Dalam Musyawarah Wilayah Muhammadiyah di Kabupaten Pinrang tahun 1995, beliau kembali terpilih sebagai anggota pleno PWM Sulsel, bahkan masuk empat besar yang memberinya hak sebagai anggota tetap sidang Tanwir Muhammadiyah tingkat nasional mewakili Sulawesi Selatan. Pada periode ini, beliau kembali diamanahi sebagai Ketua Majelis Pembina Kesehatan, didampingi oleh Ustaz Mahmud Nuhung, S.E. sebagai Sekretaris, dan kemudian kembali oleh Ustaz Drs. Agung Wirawan Mubar yang saat itu menjabat sebagai Dekan Fakultas Ilmu Sosial dan Ilmu Politik Universitas Muhammadiyah Makassar.
Mantan Wakil Direktur RSU Wahidin Sudirohusodo Makassar ini terpilih kembali sebagai anggota pleno PWM Sulsel dalam Musyawarah Wilayah Muhammadiyah tahun 2000 di Kabupaten Takalar, bahkan memperoleh suara terbanyak, berhak menjadi ketua formatur. Namun, rapat formatur memutuskan bahwa beliau diberi amanah sebagai Wakil Ketua PWM Sulsel untuk periode 2000-2005.
Selama lima belas tahun, mulai tahun 1990 hingga 2005, saya menjadi saksi kebaikan almarhum. Sebagai Ketua Majelis Kesehatan, beliau aktif menggerakkan majelis tersebut, bahkan menjadi salah satu majelis paling aktif dalam satu dekade, 1990-2000. Beliau juga turut mengembangkan perguruan tinggi Muhammadiyah bidang kesehatan di Makassar, mulai dari Akademi Kebidanan hingga Akademi Elektromedik.
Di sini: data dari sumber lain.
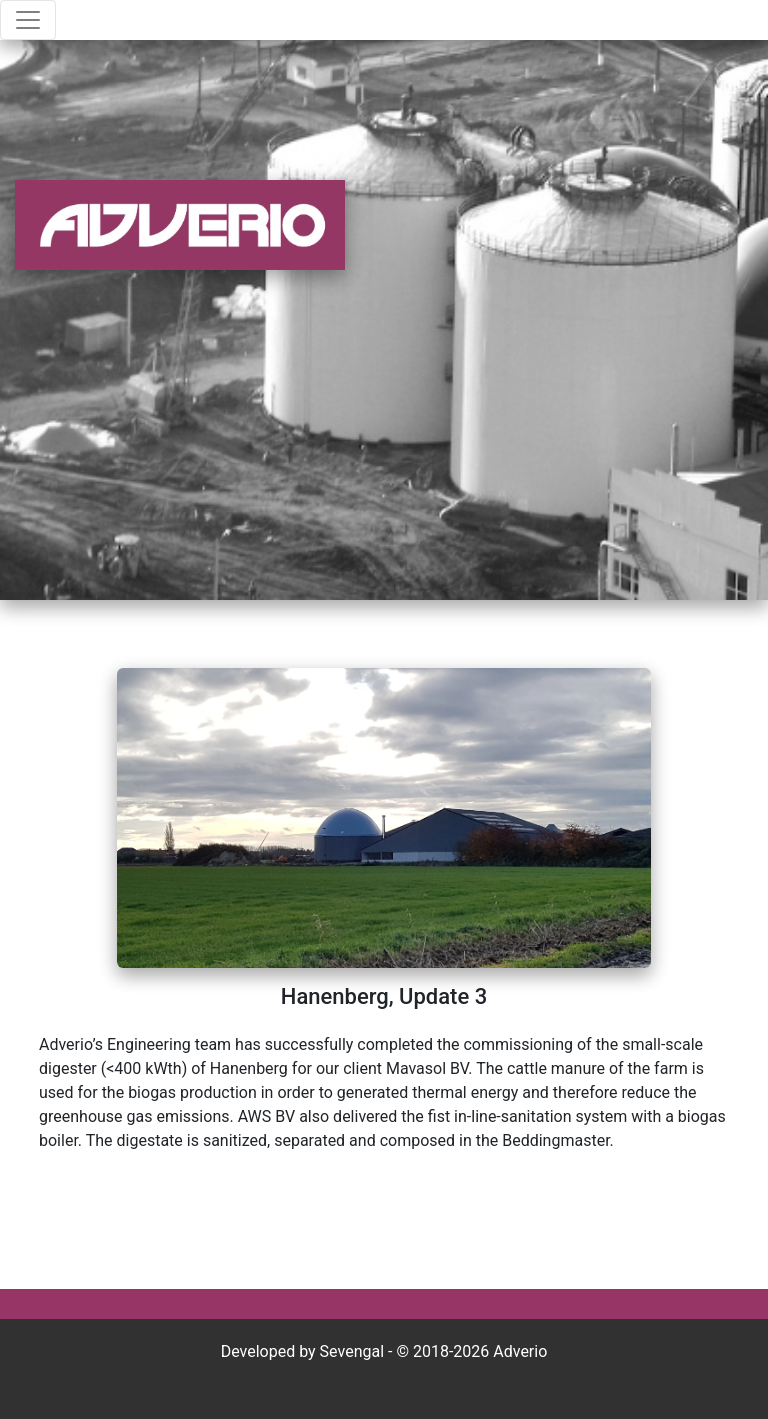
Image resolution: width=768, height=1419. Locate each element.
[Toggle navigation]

Lima akademi kesehatan Muhammadiyah tersebut berkembang pesat, terutama Akademi Kebidanan dan Akademi Keperawatan yang menjadi rujukan bagi berbagai perguruan tinggi di Indonesia Timur, baik negeri maupun swasta. Salah satu alumni Akademi Keperawatan yang sukses adalah Bapak Firdaus Muis, yang kini bekerja di salah satu rumah sakit di Sydney, Australia, dan menjabat sebagai Ketua KKSS serta pengurus Muhammadiyah di New South Wales.
Kepiawaiannya dalam mengelola perguruan tinggi kesehatan menarik perhatian KH. Djamaluddin Amien, Rektor Universitas Muhammadiyah Makassar, yang merekrut beliau sebagai Pembantu Rektor II bidang administrasi umum dan keuangan. Sebagai anggota Lajnah Tarjih, ia termasuk yang gigih meminta Majelis Tarjih untuk mengharamkan rokok.
Ada cerita menarik dari alm. Drs. KH. Nasruddin Razak, Ketua PWM Sulsel 2000-2005. Dalam sepuluh tahun mereka menghadiri Sidang Tanwir Muhammadiyah di berbagai provinsi, Ustaz Dokter selalu mendapat pelayanan tak terduga dari kolega di setiap kota, meskipun beliau tidak mengenal dan tidak meminta mereka melayani.
Beberapa kali saya juga mendapat kebaikan dari beliau, seperti pemberian obat saat sakit, bantuan biaya transportasi, dan bahan serta perlengkapan kesehatan saat kami di IMM dan IRM mengadakan bakti sosial. Sampai beberapa bulan lalu, kami masih sering berkomunikasi di media sosial, saling mengomentari status, dan berbagi kabar.
Satu hal yang tidak akan dilupakan adalah saat menjelang pernikahan saya pada tahun 2003. Ustaz Dokter mengatakan tidak sempat hadir dalam akad nikah, namun beliau mengirimkan sebuah minibus lengkap dengan sopir dan biaya transportasi lainnya. Ketika resepsi pernikahan kami di Auditorium Al-Amien Unismuh Makassar, beliau datang bersama ibu dan memberikan nasihat yang bermakna bagi saya dan istri.
Saat saya menjenguk beliau di rumah sakit, saya menyaksikan kondisinya yang lemah. Dalam hati, saya berdoa jika Allah Swt. memanggilnya, saya berharap bisa mengantarnya hingga ke tempat peristirahatan terakhir. Namun, sesuai keinginan almarhum, beliau diterbangkan ke kampung halamannya di Kotamobagu untuk dimakamkan. Semoga Allah Swt. memberikan tempat terbaik di sisi-Nya dan kepada keluarga yang ditinggalkan diberikan kesabaran dan ketabahan.